• Exercise goal
Transcribe only what runs from the line containing "You are a GUI" through the final line below, exactly, and leave every picture out.

• Source data

_ _ _ _

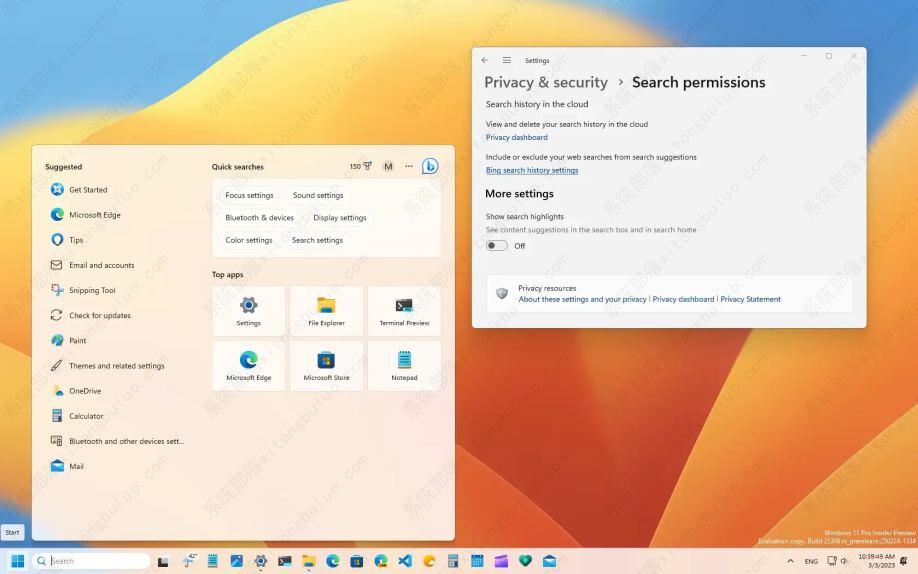This screenshot has height=574, width=918.
Task: Open Notepad from Top apps
Action: pos(404,365)
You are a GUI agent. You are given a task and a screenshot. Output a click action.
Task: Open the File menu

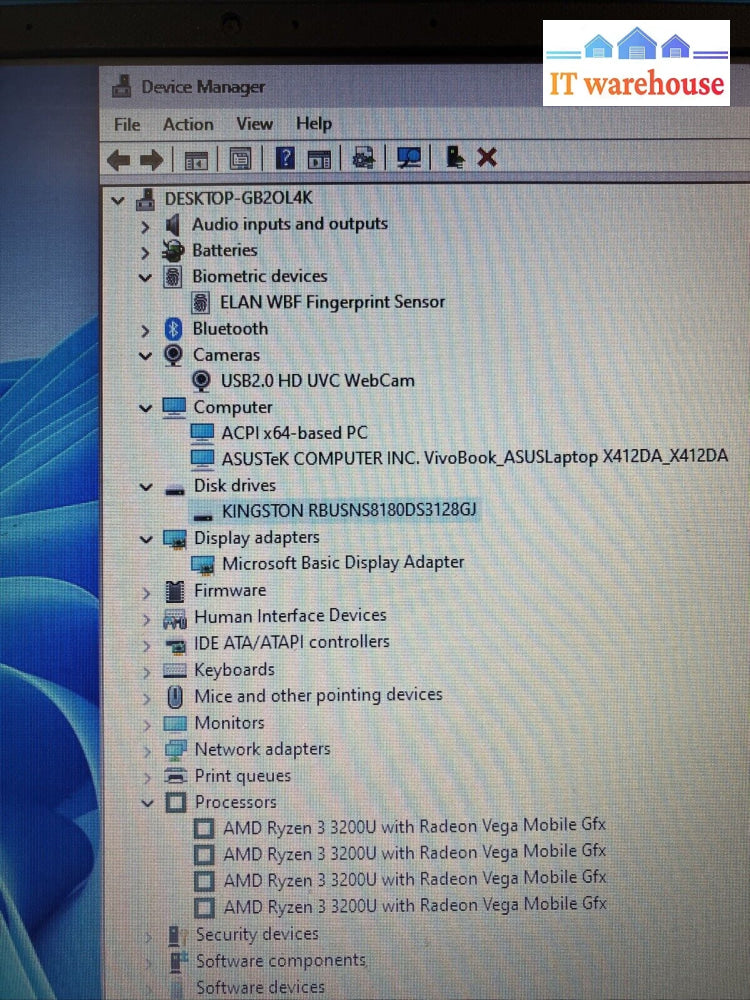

_ _ _ _

• Solution
You are a GUI agent. You are given a task and a screenshot. Output a click action.
Task: Open the File menu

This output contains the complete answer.